Pisano no ha convocado el comité ejecutivo por «problemas de agenda»
12 feb 2009 . Actualizado a las 11:35 h.El alcalde vigués lleva una semana enviando recados a la delegada del Estado en Zona Franca, Teresa Pisano, para que dé su brazo a torcer y acepte financiar la reparación de las instalaciones deportivas de la ETEA que en breve estarán en manos del Concello. No es un asunto relevante y con un presupuesto moderado facilitará al gobierno municipal su apertura al público. Sin embargo, Zona Franca no está por la labor. Considera que no es cometido suyo pagar estos arreglos y de momento ha logrado zafarse.
La pugna entre Abel Caballero y la dirigente de Zona Franca se planteó en el pleno de la semana pasada en que se aprobó la venta del antiguo recinto militar a la Xunta y el Concello. El alcalde quería recibir los campos deportivos en estado de uso, una reclamación que llevaba meses planteando sin éxito alguno.
Al final los integrantes del pleno del consorcio llegaron a manejar dos borradores pero Pisano dejó claro que solo valía el que no mencionaba para nada la entrega en condiciones de uso de los campos deportivas. Caballero tuvo que ceder para no empantanar la cesión en vísperas de las elecciones autonómicas, pero hizo un gesto de fuerza.
Sobre la marcha planteó una propuesta para que el comité ejecutivo se reuniera «a la mayor brevedad» y tomara una decisión al respecto. Desde la alcaldía han recordado en varias ocasiones que todos los miembros del pleno, casi una veintena, votaron a favor de esta reunión extraordinaria con la abstención, crucial, de la propia Pisano. La delegada del Estado dejaba patente así su falta de sintonía con la proposición.

**Material proporcionado:**

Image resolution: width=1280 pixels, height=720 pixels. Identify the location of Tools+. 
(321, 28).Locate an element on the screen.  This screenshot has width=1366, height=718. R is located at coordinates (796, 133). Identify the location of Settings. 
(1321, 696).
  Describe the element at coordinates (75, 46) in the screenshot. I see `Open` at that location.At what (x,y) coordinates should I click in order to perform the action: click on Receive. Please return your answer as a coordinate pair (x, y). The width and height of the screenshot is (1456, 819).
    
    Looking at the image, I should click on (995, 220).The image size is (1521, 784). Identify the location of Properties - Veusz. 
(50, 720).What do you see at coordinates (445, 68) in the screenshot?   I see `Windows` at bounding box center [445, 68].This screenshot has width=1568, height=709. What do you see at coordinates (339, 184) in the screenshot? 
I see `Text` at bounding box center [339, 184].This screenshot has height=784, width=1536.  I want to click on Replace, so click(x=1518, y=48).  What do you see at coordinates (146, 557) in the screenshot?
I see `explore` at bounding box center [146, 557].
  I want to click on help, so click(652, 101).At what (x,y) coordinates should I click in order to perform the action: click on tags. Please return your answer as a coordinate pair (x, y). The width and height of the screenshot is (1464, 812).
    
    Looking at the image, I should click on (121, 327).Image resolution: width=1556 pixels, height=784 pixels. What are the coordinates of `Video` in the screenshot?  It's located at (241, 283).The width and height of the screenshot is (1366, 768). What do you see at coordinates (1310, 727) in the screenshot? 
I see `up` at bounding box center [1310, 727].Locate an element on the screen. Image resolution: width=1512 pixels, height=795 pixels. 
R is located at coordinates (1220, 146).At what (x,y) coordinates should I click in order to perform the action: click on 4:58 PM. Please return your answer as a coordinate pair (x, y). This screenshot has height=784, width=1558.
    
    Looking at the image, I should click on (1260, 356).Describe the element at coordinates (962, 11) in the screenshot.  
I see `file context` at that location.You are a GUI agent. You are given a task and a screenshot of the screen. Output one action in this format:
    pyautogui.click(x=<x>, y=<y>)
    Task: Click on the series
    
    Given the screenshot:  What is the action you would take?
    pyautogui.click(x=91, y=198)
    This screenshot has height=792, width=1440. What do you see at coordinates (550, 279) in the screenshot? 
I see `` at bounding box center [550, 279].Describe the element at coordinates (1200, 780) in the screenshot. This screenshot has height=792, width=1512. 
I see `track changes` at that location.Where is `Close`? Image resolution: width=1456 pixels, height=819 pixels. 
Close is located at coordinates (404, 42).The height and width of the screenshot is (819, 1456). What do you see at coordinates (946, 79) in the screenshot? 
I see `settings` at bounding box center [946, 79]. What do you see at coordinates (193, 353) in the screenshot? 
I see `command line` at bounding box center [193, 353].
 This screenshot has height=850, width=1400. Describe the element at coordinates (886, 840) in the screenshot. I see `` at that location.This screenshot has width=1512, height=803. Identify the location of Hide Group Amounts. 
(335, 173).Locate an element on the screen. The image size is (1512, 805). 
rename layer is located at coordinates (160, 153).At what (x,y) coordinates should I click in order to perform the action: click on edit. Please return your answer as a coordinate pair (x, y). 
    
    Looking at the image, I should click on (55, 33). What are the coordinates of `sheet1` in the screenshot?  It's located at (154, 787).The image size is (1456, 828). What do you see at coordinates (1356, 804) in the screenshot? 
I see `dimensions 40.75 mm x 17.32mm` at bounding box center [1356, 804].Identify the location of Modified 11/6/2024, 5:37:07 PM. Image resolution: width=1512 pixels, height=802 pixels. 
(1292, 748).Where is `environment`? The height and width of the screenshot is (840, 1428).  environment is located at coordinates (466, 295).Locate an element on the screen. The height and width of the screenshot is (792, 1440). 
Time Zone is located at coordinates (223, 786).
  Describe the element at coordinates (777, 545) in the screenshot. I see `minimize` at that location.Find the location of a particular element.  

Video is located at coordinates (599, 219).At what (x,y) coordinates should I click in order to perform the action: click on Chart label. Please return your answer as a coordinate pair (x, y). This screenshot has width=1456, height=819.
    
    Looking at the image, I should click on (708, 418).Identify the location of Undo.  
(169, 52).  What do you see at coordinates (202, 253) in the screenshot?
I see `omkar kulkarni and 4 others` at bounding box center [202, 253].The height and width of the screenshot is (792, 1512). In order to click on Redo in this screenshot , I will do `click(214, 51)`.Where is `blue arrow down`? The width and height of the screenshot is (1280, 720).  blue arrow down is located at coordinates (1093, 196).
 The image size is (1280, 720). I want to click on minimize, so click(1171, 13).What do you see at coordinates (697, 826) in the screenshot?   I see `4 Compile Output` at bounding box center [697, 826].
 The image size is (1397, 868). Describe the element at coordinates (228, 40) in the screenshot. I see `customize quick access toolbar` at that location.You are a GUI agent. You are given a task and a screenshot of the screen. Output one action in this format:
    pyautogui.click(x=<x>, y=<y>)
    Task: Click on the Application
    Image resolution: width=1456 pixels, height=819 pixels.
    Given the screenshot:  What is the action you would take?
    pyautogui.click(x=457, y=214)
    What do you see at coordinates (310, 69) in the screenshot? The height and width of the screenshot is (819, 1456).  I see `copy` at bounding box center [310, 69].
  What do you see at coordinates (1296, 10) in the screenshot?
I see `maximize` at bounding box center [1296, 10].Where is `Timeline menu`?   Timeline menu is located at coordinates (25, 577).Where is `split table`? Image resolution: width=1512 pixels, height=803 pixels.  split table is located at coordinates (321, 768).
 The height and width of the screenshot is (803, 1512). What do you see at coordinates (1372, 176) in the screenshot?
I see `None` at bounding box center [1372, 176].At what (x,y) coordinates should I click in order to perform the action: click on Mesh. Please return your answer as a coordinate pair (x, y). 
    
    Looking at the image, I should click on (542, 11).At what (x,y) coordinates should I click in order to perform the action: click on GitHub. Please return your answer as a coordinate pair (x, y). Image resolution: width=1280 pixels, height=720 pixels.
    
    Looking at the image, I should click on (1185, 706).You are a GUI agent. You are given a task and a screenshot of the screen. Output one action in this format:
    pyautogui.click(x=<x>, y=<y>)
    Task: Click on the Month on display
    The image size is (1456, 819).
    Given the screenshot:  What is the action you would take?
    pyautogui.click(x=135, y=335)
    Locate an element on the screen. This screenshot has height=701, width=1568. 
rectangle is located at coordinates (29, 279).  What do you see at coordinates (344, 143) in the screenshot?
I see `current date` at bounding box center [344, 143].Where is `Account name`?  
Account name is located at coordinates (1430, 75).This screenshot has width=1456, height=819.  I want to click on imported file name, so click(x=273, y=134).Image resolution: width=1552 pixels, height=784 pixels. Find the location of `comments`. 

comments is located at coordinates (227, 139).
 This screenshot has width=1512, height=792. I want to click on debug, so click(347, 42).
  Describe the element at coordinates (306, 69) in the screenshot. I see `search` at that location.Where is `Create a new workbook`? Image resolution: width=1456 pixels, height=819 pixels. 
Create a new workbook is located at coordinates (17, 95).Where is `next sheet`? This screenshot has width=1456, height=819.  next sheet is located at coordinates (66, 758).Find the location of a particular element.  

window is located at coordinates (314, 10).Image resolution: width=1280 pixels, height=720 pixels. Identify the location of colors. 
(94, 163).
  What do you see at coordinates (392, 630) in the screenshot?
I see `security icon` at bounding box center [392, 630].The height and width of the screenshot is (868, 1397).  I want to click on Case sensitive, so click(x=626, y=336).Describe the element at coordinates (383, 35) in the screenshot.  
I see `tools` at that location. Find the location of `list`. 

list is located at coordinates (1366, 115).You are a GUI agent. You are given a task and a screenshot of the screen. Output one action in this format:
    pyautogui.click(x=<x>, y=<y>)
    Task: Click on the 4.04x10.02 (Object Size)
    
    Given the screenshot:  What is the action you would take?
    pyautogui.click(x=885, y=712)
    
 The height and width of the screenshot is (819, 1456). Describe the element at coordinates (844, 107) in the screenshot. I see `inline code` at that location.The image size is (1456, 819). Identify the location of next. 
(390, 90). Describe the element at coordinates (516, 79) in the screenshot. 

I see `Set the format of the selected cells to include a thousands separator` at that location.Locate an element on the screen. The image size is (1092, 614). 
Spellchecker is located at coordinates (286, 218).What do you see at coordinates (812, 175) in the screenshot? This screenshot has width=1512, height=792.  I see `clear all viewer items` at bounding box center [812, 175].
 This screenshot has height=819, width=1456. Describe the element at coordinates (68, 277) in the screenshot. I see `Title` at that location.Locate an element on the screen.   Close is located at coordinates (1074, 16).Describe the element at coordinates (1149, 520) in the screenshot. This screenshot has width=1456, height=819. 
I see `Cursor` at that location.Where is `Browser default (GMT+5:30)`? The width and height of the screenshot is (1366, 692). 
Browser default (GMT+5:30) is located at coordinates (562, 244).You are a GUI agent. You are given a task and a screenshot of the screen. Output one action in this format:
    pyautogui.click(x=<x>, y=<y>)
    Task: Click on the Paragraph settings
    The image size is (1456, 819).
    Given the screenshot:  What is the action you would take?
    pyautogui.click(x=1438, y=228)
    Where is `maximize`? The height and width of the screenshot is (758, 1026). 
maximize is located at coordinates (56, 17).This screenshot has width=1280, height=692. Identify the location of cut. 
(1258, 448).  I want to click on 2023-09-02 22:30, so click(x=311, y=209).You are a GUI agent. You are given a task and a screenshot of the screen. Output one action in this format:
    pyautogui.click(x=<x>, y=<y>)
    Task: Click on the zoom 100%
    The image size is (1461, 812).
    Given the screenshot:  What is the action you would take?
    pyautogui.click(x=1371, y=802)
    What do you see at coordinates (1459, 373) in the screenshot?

**Cuestiones por resolver:**
a: Indique si cada afirmación concuerda con el pasaje mostrado y cite las palabras exactas que lo deciden.
(i) Zona Franca considera que le corresponde pagar los arreglos de las instalaciones deportivas.
(ii) En el pleno de la semana pasada se aprobó la venta del antiguo recinto militar a la Xunta y el Concello.
(iii) Pisano votó a favor de la reunión extraordinaria del comité ejecutivo.
b: Enumere todas las instituciones u organismos que el pasaje mostrado menciona con nombre propio.
c: Responda según el pasaje mostrado:
(i) ¿Cuánto tiempo lleva el alcalde enviando recados a la delegada del Estado?
(ii) ¿Cuántos borradores llegaron a manejar los integrantes del pleno del consorcio?
(iii) ¿Cuántos miembros del pleno votaron a favor de la reunión extraordinaria?

**Lista de soluciones:**
a:
(i) No: «Considera que no es cometido suyo pagar estos arreglos».
(ii) Sí: «se aprobó la venta del antiguo recinto militar a la Xunta y el Concello».
(iii) No: «con la abstención, crucial, de la propia Pisano».

b: Zona Franca, ETEA, Concello, Xunta

c:
(i) Una semana.
(ii) Dos.
(iii) Casi una veintena.